Stored records

++++++

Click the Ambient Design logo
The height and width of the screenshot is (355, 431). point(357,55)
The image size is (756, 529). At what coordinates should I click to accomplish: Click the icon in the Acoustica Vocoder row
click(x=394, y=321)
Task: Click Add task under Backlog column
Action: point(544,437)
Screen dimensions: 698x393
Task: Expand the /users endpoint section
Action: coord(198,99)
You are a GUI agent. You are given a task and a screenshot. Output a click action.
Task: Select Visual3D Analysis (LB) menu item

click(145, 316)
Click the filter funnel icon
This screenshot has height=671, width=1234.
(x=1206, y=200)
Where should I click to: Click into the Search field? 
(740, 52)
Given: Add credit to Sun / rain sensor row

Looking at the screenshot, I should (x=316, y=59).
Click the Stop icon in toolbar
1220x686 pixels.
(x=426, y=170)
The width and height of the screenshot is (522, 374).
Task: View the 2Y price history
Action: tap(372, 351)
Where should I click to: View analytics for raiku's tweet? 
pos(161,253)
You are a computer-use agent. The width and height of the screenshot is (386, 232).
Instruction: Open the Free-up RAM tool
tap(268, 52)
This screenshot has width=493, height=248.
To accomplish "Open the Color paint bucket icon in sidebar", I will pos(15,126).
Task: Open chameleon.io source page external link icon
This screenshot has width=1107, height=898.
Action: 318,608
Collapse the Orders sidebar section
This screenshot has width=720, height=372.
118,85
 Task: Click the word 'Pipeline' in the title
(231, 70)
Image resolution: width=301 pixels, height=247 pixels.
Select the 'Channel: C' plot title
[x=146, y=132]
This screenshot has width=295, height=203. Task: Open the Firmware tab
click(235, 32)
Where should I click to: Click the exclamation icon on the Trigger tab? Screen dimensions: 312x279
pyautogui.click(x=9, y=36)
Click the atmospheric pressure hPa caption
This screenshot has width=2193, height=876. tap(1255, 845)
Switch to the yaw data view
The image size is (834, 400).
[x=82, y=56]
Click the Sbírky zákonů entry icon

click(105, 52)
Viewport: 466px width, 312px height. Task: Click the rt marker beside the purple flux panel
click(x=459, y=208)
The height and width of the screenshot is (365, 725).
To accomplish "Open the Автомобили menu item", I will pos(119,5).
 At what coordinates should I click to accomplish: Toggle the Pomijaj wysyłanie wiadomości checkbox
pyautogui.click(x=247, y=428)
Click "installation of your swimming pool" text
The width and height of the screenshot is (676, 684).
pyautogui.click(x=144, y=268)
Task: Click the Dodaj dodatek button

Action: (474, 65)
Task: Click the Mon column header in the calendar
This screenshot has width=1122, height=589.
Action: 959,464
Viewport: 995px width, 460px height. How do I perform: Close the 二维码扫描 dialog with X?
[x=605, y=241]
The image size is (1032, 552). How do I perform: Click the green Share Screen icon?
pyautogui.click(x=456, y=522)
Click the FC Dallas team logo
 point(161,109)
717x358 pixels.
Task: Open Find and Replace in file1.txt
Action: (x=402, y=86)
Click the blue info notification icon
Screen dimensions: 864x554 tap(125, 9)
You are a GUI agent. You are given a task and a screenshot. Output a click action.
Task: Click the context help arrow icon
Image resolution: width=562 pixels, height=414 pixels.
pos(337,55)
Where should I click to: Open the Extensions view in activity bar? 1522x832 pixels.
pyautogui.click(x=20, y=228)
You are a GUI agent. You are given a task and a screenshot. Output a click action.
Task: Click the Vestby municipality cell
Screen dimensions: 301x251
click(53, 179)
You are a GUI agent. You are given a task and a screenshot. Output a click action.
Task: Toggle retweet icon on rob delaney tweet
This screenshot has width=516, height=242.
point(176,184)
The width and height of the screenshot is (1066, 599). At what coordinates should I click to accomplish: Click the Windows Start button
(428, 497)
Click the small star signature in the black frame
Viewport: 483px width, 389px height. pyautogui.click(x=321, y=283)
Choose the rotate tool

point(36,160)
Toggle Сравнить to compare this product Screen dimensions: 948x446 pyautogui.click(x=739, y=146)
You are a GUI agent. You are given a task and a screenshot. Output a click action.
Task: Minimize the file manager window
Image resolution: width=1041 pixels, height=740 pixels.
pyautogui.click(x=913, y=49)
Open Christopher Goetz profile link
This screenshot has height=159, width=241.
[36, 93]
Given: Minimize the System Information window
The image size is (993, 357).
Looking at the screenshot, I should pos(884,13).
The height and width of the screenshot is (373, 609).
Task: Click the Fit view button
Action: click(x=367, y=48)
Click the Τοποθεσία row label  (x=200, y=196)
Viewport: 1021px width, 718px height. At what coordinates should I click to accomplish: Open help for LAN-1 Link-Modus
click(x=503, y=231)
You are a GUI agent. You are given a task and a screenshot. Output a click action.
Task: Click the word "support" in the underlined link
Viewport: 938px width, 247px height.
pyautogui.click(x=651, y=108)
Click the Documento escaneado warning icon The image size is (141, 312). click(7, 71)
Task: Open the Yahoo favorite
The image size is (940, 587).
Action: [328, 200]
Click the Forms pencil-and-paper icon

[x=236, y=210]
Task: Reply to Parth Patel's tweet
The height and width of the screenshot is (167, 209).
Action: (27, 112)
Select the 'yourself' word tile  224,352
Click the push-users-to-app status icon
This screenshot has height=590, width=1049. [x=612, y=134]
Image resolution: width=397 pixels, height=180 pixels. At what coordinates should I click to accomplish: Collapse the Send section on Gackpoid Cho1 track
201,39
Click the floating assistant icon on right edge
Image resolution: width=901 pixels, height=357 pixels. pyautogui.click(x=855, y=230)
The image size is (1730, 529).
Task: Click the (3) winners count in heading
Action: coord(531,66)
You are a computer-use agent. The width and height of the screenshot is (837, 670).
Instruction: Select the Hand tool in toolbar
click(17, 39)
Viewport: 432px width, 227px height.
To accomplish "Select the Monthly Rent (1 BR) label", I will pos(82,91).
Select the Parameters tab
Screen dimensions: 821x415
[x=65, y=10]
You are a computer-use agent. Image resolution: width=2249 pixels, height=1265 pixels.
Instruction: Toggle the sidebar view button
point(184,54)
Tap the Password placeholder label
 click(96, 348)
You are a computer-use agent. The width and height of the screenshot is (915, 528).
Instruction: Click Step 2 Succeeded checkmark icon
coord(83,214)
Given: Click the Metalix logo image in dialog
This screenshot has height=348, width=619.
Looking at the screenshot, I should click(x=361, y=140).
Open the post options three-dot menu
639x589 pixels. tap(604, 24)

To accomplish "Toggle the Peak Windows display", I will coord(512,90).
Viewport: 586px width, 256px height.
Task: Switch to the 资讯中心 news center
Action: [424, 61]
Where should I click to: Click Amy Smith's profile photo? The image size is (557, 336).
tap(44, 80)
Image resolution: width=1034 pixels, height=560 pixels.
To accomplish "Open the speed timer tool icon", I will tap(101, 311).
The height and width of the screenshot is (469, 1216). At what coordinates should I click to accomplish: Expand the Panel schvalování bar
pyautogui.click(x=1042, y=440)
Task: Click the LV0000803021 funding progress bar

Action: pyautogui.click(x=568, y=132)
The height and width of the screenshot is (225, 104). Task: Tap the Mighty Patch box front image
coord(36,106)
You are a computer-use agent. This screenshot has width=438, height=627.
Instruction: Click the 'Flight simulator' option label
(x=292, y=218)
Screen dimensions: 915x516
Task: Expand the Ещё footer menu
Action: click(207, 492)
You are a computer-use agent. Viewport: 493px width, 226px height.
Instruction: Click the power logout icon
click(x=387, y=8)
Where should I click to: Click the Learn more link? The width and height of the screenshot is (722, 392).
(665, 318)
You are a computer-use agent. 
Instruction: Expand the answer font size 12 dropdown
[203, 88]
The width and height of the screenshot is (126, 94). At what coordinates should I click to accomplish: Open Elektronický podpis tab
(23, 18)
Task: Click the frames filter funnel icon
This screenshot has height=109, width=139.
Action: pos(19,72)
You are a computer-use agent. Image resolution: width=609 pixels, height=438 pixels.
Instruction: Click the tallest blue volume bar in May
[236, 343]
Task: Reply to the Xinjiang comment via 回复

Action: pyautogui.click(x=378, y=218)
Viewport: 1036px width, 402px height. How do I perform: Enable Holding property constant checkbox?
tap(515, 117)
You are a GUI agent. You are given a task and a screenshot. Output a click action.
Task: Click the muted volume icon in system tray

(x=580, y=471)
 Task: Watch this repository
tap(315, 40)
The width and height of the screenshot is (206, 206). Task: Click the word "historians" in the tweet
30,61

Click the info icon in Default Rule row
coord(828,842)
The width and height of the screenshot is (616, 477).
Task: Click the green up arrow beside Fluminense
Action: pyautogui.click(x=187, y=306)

++++++

Every line above that includes the word "Minimize" must appear in the answer.

# WRITTEN REPLY:
Task: Minimize the file manager window
Given: Minimize the System Information window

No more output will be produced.